Text of the notice: https://blog.lastpass.com/de/2015/06/lastpass-security-notice.html/

We want to notify our community that on Friday, our team discovered and blocked suspicious activity on our network. In our investigation, we have found no evidence that encrypted user vault data was taken, nor that LastPass user accounts were accessed. The investigation has shown, jedoch, that LastPass account email addresses, password reminders, server per user salts, and authentication hashes were compromised.

We are confident that our encryption measures are sufficient to protect the vast majority of users. LastPass strengthens the authentication hash with a random salt and 100,000 rounds of server-side PBKDF2-SHA256, in addition to the rounds performed client-side. This additional strengthening makes it difficult to attack the stolen hashes with any significant speed.

 

[Premiumn]

Never trust a third party password tool. Just goes to show that the old school pen and paper is so much better

 

[joepie91]

Never trust a third party password tool. Just goes to show that the old school pen and paper is so much better

Comparing to the wrong thing. It's not practical to copy sufficiently strong passwords from a piece of paper every time you need to log in somewhere, so you're likely to start using weaker passwords.

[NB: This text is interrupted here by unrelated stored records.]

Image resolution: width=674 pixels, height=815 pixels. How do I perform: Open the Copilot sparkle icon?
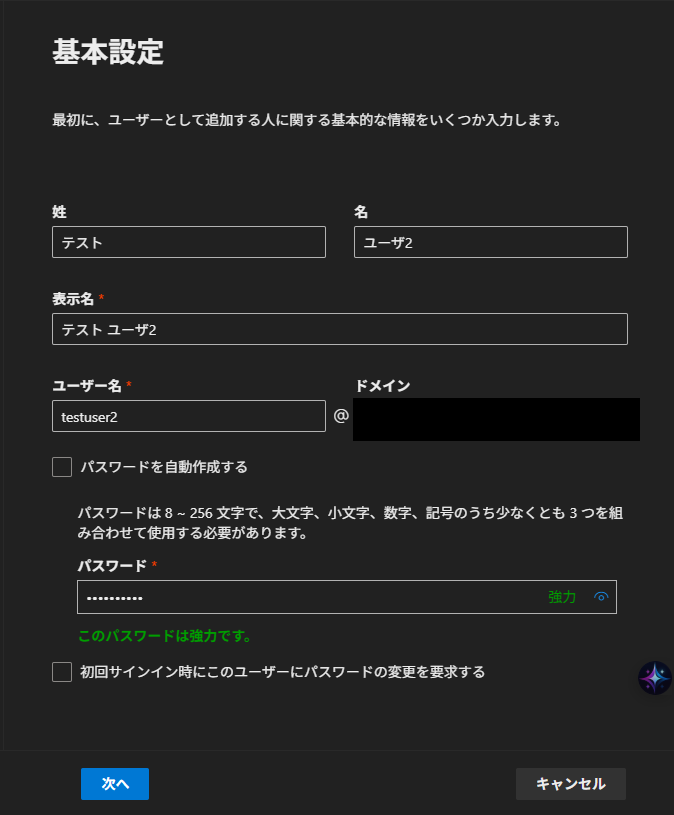pyautogui.click(x=654, y=678)
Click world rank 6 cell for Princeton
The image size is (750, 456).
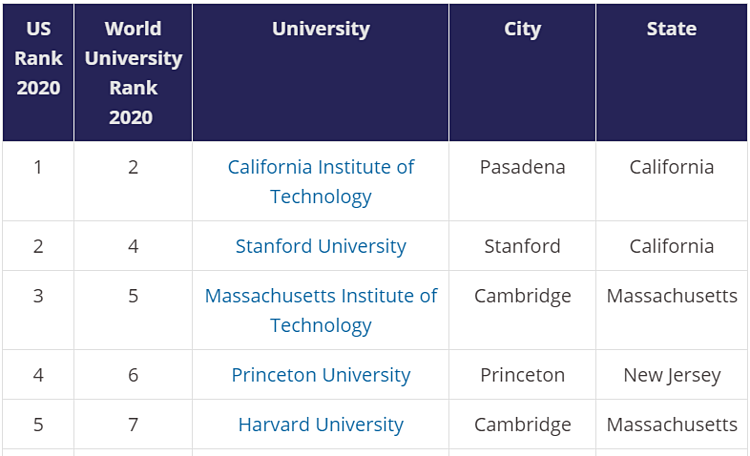point(133,375)
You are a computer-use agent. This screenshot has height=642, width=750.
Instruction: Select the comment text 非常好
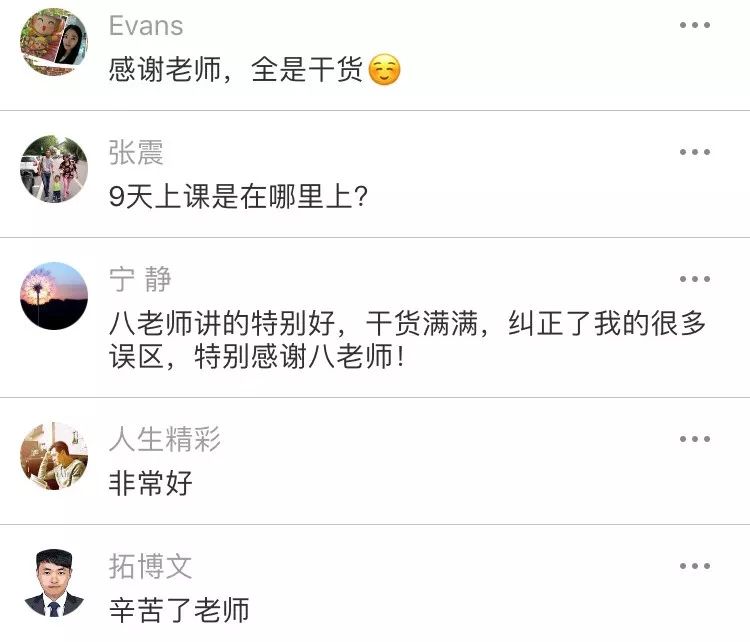(x=150, y=484)
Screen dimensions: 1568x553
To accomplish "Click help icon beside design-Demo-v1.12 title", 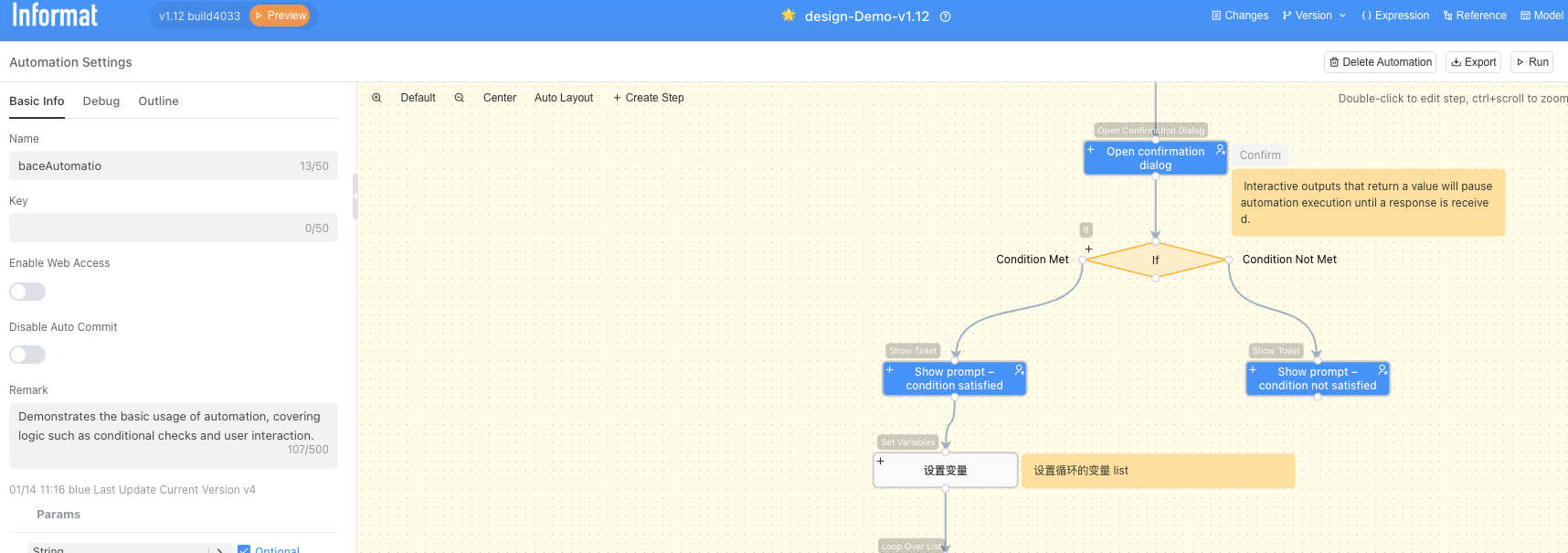I will pos(946,16).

The problem here is with LastPass being a hosted third-party password tool. KeePass/KeePassX are just fine - they run locally, and you can audit the source.

 

[DomainBop]

Just goes to show that the old school pen and paper is so much better

Comparing to the wrong thing. It's not practical to copy sufficiently strong passwords from a piece of paper every time you need to log in somewhere, so you're likely to start using weaker passwords.

Plus, unless you live in a bubble with no other people around, there is the security risk that comes from having pieces of paper with passwords written on them sitting around, especially in multi-user environments like offices, schools, etc.